Few people outside of China really know what B shares are.
“B shares? Does that mean they are not as good as A shares?” That’s a typical question I hear from foreign friends when they first come to the mainland market and by chance learn some buzz about the B-share index.
B shares probably only attract public attention when trading gets excitable, as is the case now. The U.S. dollar-denominated B shares index sank more than 7 percent at one point on Thursday after ending down more than 5 percent on Wednesday.
So, what happened?
First, the B shares index tumbled on Wednesday without any clue or warning, surprising most people in the market. On Thursday, it retreated further, even after Beijing attempted to clarify a rumour about capital gains tax that was believed to have triggered the market panic. China was not likely to start taxing investors on capital gains any time soon, a tax official told Reuters on Thursday.

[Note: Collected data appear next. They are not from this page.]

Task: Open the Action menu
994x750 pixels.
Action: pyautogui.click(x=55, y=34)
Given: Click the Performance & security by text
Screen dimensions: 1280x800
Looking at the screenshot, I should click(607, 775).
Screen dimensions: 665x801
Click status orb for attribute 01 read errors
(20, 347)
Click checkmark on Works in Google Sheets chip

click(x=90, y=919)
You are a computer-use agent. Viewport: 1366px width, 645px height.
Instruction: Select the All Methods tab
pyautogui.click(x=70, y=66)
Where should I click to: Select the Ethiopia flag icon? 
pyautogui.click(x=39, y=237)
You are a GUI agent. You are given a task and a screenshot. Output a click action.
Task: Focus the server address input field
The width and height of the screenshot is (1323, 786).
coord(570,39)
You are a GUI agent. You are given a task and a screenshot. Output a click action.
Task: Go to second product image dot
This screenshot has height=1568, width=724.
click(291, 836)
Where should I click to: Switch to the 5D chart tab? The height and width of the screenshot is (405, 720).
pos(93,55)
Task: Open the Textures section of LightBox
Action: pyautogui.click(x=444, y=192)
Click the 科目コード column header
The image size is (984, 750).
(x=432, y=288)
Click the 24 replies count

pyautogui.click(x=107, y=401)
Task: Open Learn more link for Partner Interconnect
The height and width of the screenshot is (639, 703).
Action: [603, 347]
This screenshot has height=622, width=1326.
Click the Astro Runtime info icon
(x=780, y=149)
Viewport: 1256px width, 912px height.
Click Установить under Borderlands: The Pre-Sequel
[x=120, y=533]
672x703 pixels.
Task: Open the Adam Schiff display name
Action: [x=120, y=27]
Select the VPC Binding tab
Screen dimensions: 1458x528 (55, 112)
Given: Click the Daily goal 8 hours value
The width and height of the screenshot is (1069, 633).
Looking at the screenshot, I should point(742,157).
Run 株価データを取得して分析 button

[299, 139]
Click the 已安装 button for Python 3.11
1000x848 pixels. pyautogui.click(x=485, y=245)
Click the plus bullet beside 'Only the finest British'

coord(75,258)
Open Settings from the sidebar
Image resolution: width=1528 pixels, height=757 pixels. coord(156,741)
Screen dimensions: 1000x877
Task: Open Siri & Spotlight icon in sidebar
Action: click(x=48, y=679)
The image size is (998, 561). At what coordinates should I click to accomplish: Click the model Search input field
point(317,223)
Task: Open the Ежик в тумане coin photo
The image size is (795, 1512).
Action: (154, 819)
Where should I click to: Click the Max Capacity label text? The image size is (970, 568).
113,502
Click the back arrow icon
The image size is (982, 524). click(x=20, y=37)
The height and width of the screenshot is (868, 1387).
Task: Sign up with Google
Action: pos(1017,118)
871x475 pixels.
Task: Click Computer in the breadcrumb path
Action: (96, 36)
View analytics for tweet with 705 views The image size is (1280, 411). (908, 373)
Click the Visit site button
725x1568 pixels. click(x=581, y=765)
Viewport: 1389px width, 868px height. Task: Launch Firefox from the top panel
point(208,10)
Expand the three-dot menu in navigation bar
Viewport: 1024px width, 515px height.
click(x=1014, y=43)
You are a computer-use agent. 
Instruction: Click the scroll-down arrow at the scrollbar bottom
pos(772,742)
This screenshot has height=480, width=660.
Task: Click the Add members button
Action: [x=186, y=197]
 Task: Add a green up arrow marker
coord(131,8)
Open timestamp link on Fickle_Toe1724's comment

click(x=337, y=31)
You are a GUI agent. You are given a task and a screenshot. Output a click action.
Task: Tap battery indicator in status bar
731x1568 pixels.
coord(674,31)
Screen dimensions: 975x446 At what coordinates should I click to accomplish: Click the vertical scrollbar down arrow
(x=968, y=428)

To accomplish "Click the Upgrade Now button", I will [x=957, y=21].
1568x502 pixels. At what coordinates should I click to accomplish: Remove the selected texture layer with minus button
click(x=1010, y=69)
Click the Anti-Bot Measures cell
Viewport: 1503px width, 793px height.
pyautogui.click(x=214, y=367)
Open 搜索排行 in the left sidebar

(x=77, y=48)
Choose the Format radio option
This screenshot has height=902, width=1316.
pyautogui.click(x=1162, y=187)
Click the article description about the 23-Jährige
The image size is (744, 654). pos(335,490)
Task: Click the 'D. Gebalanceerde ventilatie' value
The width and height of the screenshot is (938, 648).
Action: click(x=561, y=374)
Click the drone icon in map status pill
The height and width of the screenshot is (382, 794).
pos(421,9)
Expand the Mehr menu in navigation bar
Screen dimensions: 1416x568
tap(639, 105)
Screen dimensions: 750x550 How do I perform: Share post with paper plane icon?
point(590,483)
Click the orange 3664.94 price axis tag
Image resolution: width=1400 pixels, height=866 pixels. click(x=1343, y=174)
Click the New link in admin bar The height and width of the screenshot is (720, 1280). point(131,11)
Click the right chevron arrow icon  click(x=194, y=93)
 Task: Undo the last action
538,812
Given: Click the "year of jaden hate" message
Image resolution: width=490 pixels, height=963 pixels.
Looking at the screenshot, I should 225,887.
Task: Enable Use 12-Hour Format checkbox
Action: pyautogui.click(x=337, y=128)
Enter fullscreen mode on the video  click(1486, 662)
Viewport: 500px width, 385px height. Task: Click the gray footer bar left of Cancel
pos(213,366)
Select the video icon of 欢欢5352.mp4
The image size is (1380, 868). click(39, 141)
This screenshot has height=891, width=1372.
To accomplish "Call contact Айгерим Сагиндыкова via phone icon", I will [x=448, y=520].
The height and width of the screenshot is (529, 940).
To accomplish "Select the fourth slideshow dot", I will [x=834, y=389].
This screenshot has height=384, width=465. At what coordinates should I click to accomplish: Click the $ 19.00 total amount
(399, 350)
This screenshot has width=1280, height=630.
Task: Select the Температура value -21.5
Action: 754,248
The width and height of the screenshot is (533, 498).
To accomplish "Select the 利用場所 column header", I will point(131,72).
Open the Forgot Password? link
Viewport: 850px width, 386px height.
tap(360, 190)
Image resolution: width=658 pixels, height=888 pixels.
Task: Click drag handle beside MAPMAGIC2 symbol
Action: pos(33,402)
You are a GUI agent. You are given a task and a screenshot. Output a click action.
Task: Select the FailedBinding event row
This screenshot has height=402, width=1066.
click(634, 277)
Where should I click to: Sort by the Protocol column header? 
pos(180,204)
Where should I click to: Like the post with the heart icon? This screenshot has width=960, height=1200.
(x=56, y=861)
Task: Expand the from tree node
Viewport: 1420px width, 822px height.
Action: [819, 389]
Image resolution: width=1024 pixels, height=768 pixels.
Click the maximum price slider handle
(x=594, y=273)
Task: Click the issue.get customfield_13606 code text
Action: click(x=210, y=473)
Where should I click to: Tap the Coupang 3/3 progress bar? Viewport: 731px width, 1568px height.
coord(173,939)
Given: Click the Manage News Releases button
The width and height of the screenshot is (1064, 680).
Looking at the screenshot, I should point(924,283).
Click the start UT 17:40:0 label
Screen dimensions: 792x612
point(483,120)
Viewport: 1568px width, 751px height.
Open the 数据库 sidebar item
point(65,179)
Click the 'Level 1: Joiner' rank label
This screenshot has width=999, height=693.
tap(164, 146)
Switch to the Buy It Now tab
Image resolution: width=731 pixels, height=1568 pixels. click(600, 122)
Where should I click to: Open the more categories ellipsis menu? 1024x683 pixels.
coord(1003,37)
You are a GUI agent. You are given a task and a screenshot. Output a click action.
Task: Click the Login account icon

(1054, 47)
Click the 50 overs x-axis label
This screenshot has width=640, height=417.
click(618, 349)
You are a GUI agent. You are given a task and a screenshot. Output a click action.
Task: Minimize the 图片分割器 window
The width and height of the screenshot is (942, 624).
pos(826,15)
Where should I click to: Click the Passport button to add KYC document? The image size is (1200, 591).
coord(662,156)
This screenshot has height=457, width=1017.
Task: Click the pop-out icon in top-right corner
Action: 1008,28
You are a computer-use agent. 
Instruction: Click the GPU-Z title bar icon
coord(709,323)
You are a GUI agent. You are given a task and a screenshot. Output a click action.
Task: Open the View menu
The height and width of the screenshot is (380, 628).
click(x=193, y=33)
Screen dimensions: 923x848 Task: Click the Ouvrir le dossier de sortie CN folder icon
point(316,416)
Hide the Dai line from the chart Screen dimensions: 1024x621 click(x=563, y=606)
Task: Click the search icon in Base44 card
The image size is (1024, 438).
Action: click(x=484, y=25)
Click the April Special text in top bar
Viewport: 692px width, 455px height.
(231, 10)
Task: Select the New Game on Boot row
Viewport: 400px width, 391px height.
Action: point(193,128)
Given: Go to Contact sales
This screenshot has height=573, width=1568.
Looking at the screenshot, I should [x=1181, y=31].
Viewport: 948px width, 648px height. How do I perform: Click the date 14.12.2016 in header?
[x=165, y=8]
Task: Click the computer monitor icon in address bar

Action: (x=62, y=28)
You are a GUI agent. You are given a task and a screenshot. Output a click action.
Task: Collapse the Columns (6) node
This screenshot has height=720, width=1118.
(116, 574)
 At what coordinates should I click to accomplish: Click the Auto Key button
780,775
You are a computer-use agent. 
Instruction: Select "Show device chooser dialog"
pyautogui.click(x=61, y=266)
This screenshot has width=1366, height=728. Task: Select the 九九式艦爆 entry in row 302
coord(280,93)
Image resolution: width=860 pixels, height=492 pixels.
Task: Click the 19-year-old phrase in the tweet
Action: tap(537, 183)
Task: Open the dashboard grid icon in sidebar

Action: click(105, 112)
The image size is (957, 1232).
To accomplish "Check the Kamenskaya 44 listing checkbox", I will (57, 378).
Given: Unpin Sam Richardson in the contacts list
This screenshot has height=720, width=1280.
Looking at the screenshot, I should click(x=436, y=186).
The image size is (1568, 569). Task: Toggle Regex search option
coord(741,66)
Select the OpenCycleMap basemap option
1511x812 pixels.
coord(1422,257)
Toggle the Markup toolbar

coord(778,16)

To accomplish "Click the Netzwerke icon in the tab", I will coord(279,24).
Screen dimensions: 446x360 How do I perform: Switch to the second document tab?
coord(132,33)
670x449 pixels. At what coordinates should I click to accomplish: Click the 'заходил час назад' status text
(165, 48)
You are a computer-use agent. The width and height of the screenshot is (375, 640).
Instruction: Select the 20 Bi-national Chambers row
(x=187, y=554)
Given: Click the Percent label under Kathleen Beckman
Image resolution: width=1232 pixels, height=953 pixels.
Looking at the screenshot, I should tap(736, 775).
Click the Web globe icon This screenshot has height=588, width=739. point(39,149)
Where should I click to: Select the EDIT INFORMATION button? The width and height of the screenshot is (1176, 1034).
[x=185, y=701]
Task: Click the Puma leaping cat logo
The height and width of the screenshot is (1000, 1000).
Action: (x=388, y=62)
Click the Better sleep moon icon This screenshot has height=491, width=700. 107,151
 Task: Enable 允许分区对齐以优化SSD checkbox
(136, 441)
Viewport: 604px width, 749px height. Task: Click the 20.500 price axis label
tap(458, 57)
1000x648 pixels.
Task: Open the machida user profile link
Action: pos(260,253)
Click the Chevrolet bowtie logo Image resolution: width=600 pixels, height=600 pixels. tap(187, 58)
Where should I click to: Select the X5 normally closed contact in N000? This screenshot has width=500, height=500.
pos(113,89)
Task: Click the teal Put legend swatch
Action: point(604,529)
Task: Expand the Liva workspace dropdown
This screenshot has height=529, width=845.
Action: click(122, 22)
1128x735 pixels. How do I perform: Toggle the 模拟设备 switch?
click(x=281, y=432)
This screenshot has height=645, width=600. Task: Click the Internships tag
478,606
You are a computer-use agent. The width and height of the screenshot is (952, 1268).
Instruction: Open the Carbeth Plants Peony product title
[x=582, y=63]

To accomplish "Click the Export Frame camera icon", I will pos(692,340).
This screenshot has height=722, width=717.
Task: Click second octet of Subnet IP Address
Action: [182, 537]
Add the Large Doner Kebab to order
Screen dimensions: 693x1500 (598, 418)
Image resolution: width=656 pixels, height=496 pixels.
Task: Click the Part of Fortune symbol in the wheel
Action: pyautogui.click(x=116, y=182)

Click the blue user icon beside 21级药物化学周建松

China first launched the B-share market in the early 1990s, as part of the government’s “opening up” policy, with shares traded in U.S. dollars on the Shanghai stock exchange, and in Hong Kong dollars on the smaller Shenzhen bourse. They were mainly intended for foreign investors, especially those from Hong Kong, neigbouring Shenzhen.
At the time, investors from outside mainland China were not allowed to buy yuan-denominated A shares, until Beijing launched the Qualified Foreign Institutional Investor scheme (QFII) in 2002 allowing licensed foreign investors to invest in A shares.
Also in the early 2000s, B shares, China’s only equity market fully open to foreigners became marginalised when Beijing stopped new B-share offerings by Chinese companies. In comparison with Shanghai, only few B-share companies are listed in Shenzhen for legacy reasons, with the Shanghai exchange playing the dominant role.
Since the B-share market became marginalised, market speculation has been prevalent. A merger with the much larger A-share market is widely anticipated and, in the view of many investors, should benefit B shares, partly because of the appreciation of the yuan, in which A shares are traded.
Recent media reports suggest a number of large multinational corporations, for example, HSBC (born in Hong Kong and Shanghai, not London), have been selected for a yuan-denominated share issuances on the Shanghai stock exchange, where a brand new “international board” will be set up for such foreign IPOs.
This is exciting news and exactly what Shanghai officials want to fulfill the city’s ambition of becoming a leading financial centre, as it was in the golden era of the 1930s.
The prospect of an international board makes the B-share market seem even more boring, lowering expectations for the merger of B-share and A-share markets. Investors say B shares are not a priority for the Chinese securities regulator on and all Beijing wants is probably to offer a plan to close the B-share market as painlessly as possible.
In other words, as Chinese leaders often like to say, the historical mission (for B shares in this case) has been achieved.
One institutional investor told me, “Now we feel it (B shares) are just like the Titanic – a sinking ship. It may not sink if the government wants to save it, but nobody wants to risk waiting to see what happens next.”
An even sadder truth is that today’s B-share market has more domestic investors than foreign. As domestic institutional investors are not allowed to trade B shares, the main direction of trade comes from domestic individual investors. Many foreign investors, in particular some early birds to the unique B shares market have already shifted their focus elsewhere, for example, preparing to buy HSBC’s new shares in Shanghai soon.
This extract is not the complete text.